|VTT spearheads reusable packaging consortium|
Finland’s VTT and University of Vaasa have followed up on a joint research concept looking at viable options for reusable packaging by helping to convene the 4everPack consortium spanning the supply chain.
While many brand-owners and retailers have pledged to dramatically increase their use of recycled content and reusable packaging over the next few years, the emphasis so far has fallen heavily on recycling. This project aims to map out different possibilities for the implementation of reusables, backed up by balanced, research-based analysis of advantages and disadvantages, says VTT. Since this involves system-level - rather than materials-level - innovation, it will of necessity be cross-disciplinary and collaborative.
Project manager Jussi Lahtinen at VTT singles out the example of returnable beverage bottles which, not so long ago, were used in Finland as in other national markets. “We believe that by utilising modern technologies allowing the traceability of individual [items of] packaging, we can take reuse to the next level, making it considerably safer and more efficient,” he says.

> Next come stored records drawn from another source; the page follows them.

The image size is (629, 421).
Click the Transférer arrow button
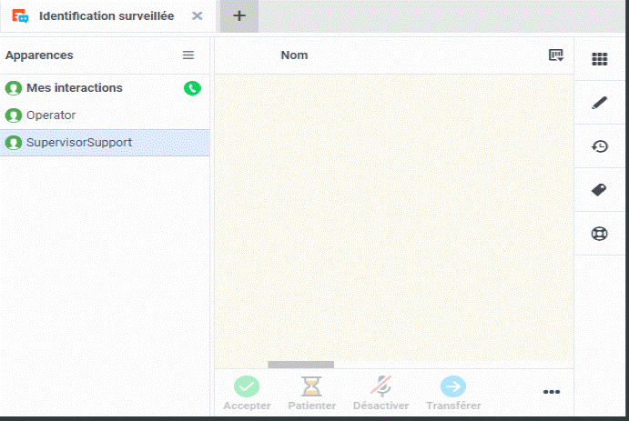(452, 386)
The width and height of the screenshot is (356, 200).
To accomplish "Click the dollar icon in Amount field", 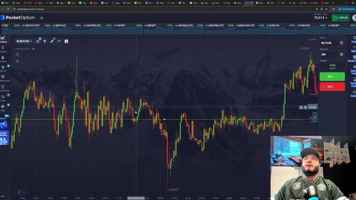I will tap(341, 54).
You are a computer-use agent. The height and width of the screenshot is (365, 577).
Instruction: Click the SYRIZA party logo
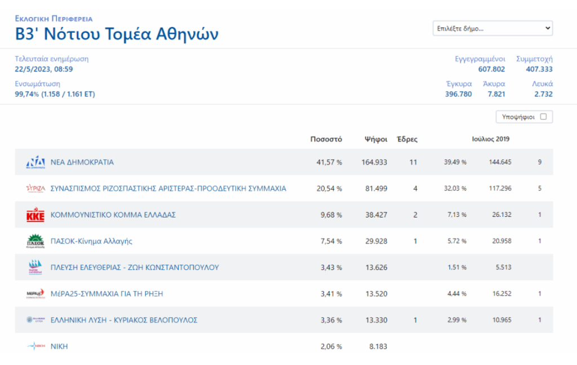(35, 189)
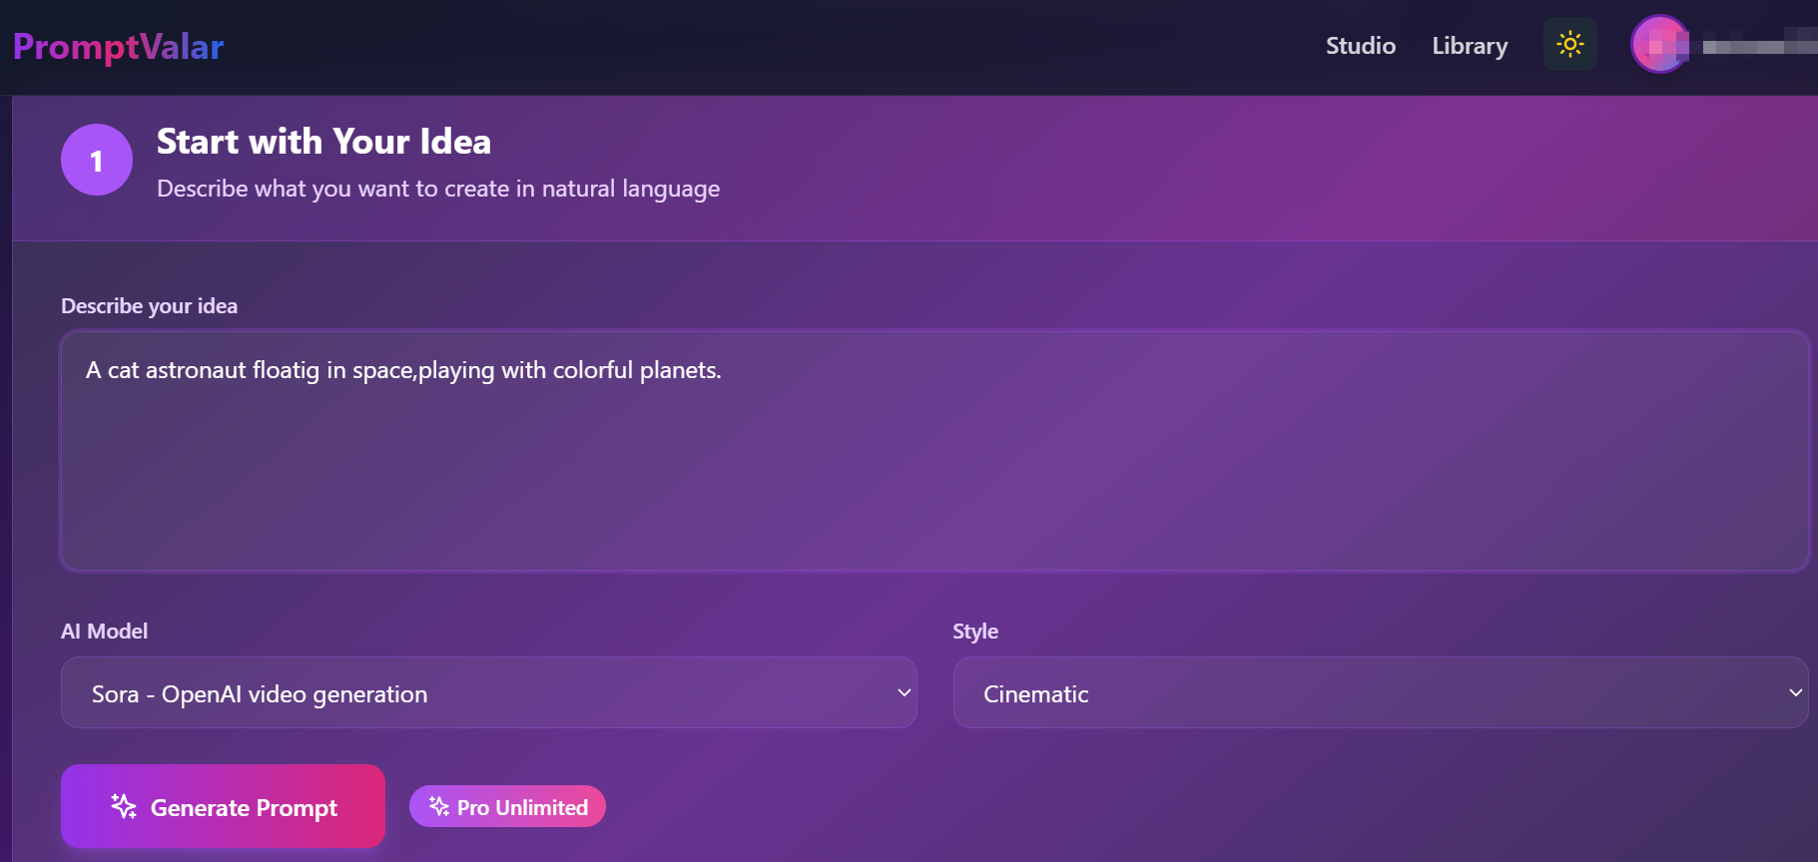Click the AI Model field label
1818x862 pixels.
click(x=104, y=631)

This would not only reduce the requirement for virgin feedstocks, he explains, but also help to optimise functions such as logistics and storage.
Project leader Ali Harlin, also of VTT, adds: “Digital solutions in a packaging context open up completely new opportunities for sustainable development.”
Optimisation of materials, personalisation, traceability and the digital tools to manage the packaging pool will all be examined as part of the project.
According to Hannu Makkonen of the University of Vaasa, the aim is to produce data which can be used by Finnish companies to help them take a pioneering role in reusable packaging. “The project will extensively survey the views of European consumers and their interest in the reuse of packages,” he says.
The project consortium includes the likes of polymer and chemicals business Borealis, the City of Helsinki, returnables company Kamupak, retailers Kesko and SOK, Metsä Board, RFID specialist Nordic ID, automated sorting equipment supplier Tomra and intelligent mobile data company UpCode.